Sul problema del Mes ( meccanismo europeo di stabilità), Conte ha deciso di fare la faccia feroce? In una delle sue ormai canoniche conferenze stampa, stavolta in tv e non più su Facebook, e con la presenza dei giornalisti, ha mandato a dire all’Europa che il Mes a noi non serve. Soprattutto se dovesse prevedere delle condizioni, cioè garanzie, senza le quali l’Europa la borsa non la apre, avendo a a che fare con un Paese che ha il terzo peggiore debito pubblico del mondo.

Né l’Italia può comportarsi come quel debitore che va a insultare il direttore di banca pur sapendo di avere un conto in rosso da far paura. E’ chiaro quindi che l’Italia deve far sentire la sua voce in altro modo, in nome di una emergenza che l’ha colpita più che qualsiasi altro Paese europeo. Già, come mai? e già questo potrebbe aprire un altro capitolo di torti e ragioni.E forse sarà aperto, a virus spodestato. E con il virus che avrà perso la corona, qualcun altro perderà pyure il suo scettro. Ora gli occhi sono puntati su cosa Conte riuscirà a strappare il 23 aprile al Consiglio europeo: farà ancora la faccia feroce o gli capiterà la sorte di quel coniglio di una poesia di Trilussa ? minacciò il leone con parole dure ma, dice il poeta, ‘’gliele disse tanto distante che la voce si perse tra le piante’’. Di questa incertezza individuale e collettiva, che pennella di colori non propri dell’arcobaleno la nostra vita quotidiana, fa parte naturalmente l’incertezza politica.

E gli osservatori già si dedicano ad almanaccare, con vari oroscopi , sul futuro di Conte, su possibili sostituti. Ma finché c’è la pandemia, sarebbe assurdo pensare di volerlo sostituire. C’è tempo per presentare il conto dei suoi meriti e demeriti.

In ogni caso a Conte sarebbe ingeneroso affidare la parte del san Sebastiano di turno, scagliando frecce avvelenate, ma di certo non si possono risparmiare critiche e rilievi: non negando che ce la sta mettendo tutta, come dicono i suoi estimatori ( tra cui molte signore, forse ammirate della sua sobria eleganza, anche se pare abbia abbandonato la pochette). E ci mancherebbe altro che un presidente del Consiglio non si impegnasse al massimo! Ma impegnarsi non basta, come sanno bene i professori a scuola che hanno di fronte studenti volenterosi ma dalle scarse pagelle.

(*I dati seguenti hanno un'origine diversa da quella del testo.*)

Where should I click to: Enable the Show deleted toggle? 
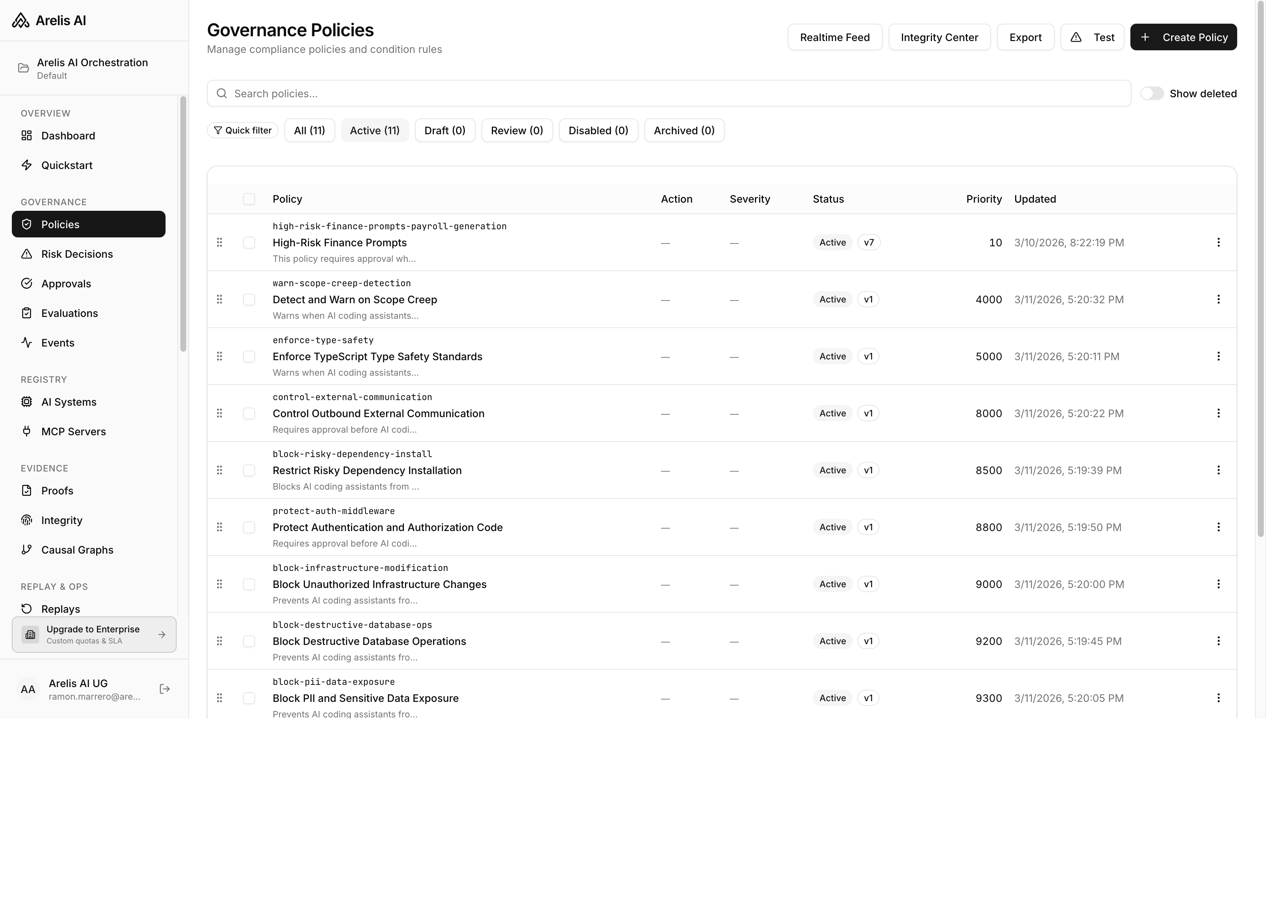1152,93
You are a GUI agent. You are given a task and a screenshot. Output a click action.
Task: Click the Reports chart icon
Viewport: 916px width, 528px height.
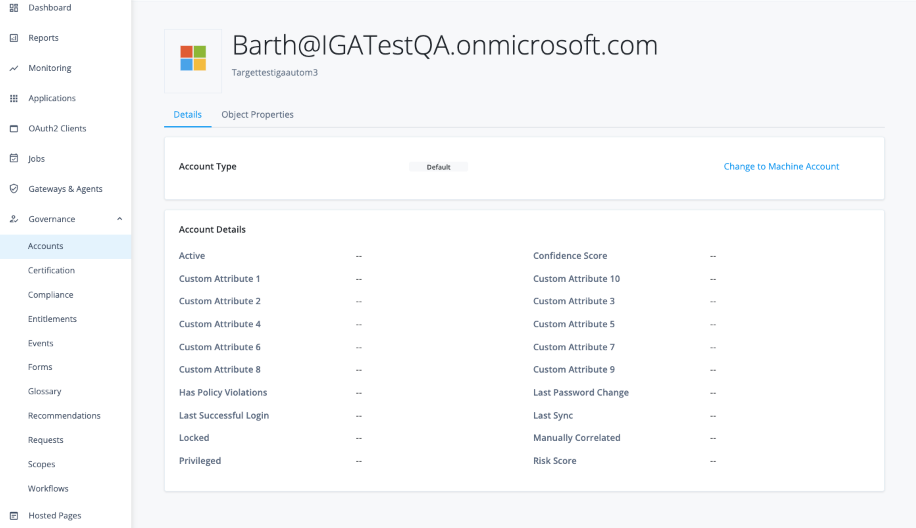pyautogui.click(x=14, y=38)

Sono i risultati che lasciano a desiderare. Eppure mai come in questo periodo di emergenza il governo sta esercitando poteri così ampi, che fanno arricciare il naso ai costituzionalisti, mentre il Parlamento finalmente ha deciso di riunirsi dopo un sorprendente letargo, nel timore del contagio. Sono i risultati che lasciano insoddisfatti.

E restano come macigni tre parole che li riassumono: confusione, insicurezza, disorganizzazione. Leggendo le lettere dei cittadini ai giornali, si trova anche questo interrogativo: il presidente Mattarella che fa? Naturalmente il Presidente segue con apprensione e attenzione continua l’evolversi della pandemia, nel rispetto delle prerogative del governo e degli altri pubblici poteri.

E’ noto che il capo dello Stato non ama muoversi sotto i riflettori, e lavora dietro le quinte esercitando quella che viene chiamata ‘’moral suasion’’: dando consigli, impulsi, suggerimenti. Lo scrupolo costituzionale di Mattarella certo lo frena dal fare interventi clamorosi come avrebbe fatto un Pertini, uno Scalfaro o un Cossiga, che talvolta si muovevano arditamente sul crinale della Costituzione. Ciascuno ha il suo stile. E tuttavia, rispettosamente diciamo: Presidente Mattarella ci faccia sentire di più la sua voce.